■ **PROMPT**
Return the records unchanged from their first line up to and including the line with "Looking at the".

---------- RECORDS PROVIDED ----------

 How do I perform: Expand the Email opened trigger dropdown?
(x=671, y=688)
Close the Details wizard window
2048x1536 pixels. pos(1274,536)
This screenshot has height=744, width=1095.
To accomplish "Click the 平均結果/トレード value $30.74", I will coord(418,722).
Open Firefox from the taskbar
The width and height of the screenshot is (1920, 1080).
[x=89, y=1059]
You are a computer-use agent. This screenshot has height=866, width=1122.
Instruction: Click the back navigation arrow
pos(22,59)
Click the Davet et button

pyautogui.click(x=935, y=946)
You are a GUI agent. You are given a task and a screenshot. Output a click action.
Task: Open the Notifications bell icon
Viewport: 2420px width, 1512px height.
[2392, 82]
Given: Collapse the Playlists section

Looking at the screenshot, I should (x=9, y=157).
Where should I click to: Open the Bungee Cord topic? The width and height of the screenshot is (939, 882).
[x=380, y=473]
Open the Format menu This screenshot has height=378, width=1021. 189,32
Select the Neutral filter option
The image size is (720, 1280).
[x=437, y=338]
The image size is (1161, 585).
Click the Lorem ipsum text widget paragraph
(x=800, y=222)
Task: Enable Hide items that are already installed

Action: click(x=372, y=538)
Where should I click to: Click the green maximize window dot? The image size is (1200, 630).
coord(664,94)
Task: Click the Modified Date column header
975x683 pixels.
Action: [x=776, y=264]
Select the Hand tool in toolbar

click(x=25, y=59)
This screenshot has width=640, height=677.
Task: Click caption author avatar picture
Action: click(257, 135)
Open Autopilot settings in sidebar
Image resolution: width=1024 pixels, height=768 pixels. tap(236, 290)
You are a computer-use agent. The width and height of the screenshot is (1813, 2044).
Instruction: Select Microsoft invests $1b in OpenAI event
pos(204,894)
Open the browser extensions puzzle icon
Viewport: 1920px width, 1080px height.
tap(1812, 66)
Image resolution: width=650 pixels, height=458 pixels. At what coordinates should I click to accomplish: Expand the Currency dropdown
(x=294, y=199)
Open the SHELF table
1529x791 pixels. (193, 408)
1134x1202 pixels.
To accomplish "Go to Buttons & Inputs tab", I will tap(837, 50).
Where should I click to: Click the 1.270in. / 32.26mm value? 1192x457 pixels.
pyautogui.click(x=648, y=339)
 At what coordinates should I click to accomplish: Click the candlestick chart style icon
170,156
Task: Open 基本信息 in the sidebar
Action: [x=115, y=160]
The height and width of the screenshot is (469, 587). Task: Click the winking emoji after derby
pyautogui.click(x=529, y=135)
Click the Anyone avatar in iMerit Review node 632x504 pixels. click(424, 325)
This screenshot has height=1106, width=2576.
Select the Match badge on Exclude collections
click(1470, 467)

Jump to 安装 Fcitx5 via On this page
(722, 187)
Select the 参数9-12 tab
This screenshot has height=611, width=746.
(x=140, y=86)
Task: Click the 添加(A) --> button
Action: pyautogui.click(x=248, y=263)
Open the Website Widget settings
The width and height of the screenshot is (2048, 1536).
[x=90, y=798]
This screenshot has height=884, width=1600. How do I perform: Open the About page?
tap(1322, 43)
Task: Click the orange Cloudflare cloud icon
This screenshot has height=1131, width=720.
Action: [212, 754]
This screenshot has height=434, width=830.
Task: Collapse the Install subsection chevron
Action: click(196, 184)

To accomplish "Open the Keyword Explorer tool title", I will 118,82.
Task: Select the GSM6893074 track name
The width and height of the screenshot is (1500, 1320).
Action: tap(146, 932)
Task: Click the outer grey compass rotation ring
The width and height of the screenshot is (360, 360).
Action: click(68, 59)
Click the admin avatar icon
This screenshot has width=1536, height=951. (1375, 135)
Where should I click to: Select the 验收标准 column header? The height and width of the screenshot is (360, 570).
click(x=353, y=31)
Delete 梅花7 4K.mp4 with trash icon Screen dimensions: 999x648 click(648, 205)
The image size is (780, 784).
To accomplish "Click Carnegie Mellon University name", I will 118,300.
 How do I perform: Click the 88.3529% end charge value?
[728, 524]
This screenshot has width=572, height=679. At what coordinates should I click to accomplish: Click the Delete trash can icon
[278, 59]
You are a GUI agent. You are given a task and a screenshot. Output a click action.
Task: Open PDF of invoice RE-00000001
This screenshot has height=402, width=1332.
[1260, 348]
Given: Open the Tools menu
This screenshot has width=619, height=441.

----------

■ **COMPLETE OUTPUT**
 How do I perform: Expand the Email opened trigger dropdown?
(x=671, y=688)
Close the Details wizard window
2048x1536 pixels. pos(1274,536)
This screenshot has height=744, width=1095.
To accomplish "Click the 平均結果/トレード value $30.74", I will coord(418,722).
Open Firefox from the taskbar
The width and height of the screenshot is (1920, 1080).
[x=89, y=1059]
You are a computer-use agent. This screenshot has height=866, width=1122.
Instruction: Click the back navigation arrow
pos(22,59)
Click the Davet et button

pyautogui.click(x=935, y=946)
You are a GUI agent. You are given a task and a screenshot. Output a click action.
Task: Open the Notifications bell icon
Viewport: 2420px width, 1512px height.
[2392, 82]
Given: Collapse the Playlists section

Looking at the screenshot, I should (x=9, y=157).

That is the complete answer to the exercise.